**** ENTRIES SHOWN ****
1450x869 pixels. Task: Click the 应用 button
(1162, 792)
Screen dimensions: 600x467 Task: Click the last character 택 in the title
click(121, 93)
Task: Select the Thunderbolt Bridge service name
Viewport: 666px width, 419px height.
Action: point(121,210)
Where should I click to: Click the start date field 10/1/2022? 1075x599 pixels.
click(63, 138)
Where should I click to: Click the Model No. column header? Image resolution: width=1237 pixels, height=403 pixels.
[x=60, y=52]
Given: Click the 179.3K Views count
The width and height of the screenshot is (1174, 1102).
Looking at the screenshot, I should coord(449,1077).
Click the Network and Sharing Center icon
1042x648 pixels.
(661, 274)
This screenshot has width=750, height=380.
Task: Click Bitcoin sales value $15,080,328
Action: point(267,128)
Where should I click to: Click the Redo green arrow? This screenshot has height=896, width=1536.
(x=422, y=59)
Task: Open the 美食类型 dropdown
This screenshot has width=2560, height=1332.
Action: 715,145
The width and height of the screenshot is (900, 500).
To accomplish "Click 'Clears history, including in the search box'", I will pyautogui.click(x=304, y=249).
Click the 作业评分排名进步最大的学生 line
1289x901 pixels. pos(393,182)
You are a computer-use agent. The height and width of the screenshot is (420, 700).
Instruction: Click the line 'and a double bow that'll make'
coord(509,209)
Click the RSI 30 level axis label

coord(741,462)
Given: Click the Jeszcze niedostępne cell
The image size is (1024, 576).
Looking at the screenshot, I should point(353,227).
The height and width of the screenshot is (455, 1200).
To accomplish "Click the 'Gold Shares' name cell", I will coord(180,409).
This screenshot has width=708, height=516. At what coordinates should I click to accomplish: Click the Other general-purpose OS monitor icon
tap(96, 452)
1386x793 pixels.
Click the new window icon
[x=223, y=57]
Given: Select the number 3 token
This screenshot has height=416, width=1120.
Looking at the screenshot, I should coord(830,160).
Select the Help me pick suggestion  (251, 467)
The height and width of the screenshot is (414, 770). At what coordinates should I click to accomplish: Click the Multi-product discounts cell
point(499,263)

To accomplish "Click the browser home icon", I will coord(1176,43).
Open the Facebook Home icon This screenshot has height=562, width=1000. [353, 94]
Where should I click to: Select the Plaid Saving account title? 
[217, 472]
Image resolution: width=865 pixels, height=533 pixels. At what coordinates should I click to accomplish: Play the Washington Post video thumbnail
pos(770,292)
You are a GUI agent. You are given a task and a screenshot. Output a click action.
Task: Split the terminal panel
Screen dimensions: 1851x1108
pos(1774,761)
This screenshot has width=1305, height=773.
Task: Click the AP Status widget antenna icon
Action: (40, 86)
****
■ TASK: Swap "At what coordinates should I click to accomplish" for "Where should I tap to complete" wherever it occurs in the data above, and give all the lines again with nothing else changed.

■ EXERCISE SOLUTION:
1450x869 pixels. Task: Click the 应用 button
(1162, 792)
Screen dimensions: 600x467 Task: Click the last character 택 in the title
click(121, 93)
Task: Select the Thunderbolt Bridge service name
Viewport: 666px width, 419px height.
Action: point(121,210)
Where should I click to: Click the start date field 10/1/2022? 1075x599 pixels.
click(63, 138)
Where should I click to: Click the Model No. column header? Image resolution: width=1237 pixels, height=403 pixels.
[x=60, y=52]
Given: Click the 179.3K Views count
The width and height of the screenshot is (1174, 1102).
Looking at the screenshot, I should coord(449,1077).
Click the Network and Sharing Center icon
1042x648 pixels.
(661, 274)
This screenshot has width=750, height=380.
Task: Click Bitcoin sales value $15,080,328
Action: point(267,128)
Where should I click to: Click the Redo green arrow? This screenshot has height=896, width=1536.
(x=422, y=59)
Task: Open the 美食类型 dropdown
This screenshot has width=2560, height=1332.
Action: 715,145
The width and height of the screenshot is (900, 500).
To accomplish "Click 'Clears history, including in the search box'", I will pyautogui.click(x=304, y=249).
Click the 作业评分排名进步最大的学生 line
1289x901 pixels. pos(393,182)
You are a computer-use agent. The height and width of the screenshot is (420, 700).
Instruction: Click the line 'and a double bow that'll make'
coord(509,209)
Click the RSI 30 level axis label

coord(741,462)
Given: Click the Jeszcze niedostępne cell
The image size is (1024, 576).
Looking at the screenshot, I should point(353,227).
The height and width of the screenshot is (455, 1200).
To accomplish "Click the 'Gold Shares' name cell", I will coord(180,409).
This screenshot has width=708, height=516. Where should I tap to complete: Click the Other general-purpose OS monitor icon
tap(96, 452)
1386x793 pixels.
Click the new window icon
[x=223, y=57]
Given: Select the number 3 token
This screenshot has height=416, width=1120.
Looking at the screenshot, I should coord(830,160).
Select the Help me pick suggestion  (251, 467)
The height and width of the screenshot is (414, 770). Where should I tap to complete: Click the Multi-product discounts cell
point(499,263)

To accomplish "Click the browser home icon", I will coord(1176,43).
Open the Facebook Home icon This screenshot has height=562, width=1000. [353, 94]
Where should I click to: Select the Plaid Saving account title? 
[217, 472]
Image resolution: width=865 pixels, height=533 pixels. Where should I tap to complete: Play the Washington Post video thumbnail
pos(770,292)
You are a GUI agent. You are given a task and a screenshot. Output a click action.
Task: Split the terminal panel
Screen dimensions: 1851x1108
pos(1774,761)
This screenshot has width=1305, height=773.
Task: Click the AP Status widget antenna icon
Action: (40, 86)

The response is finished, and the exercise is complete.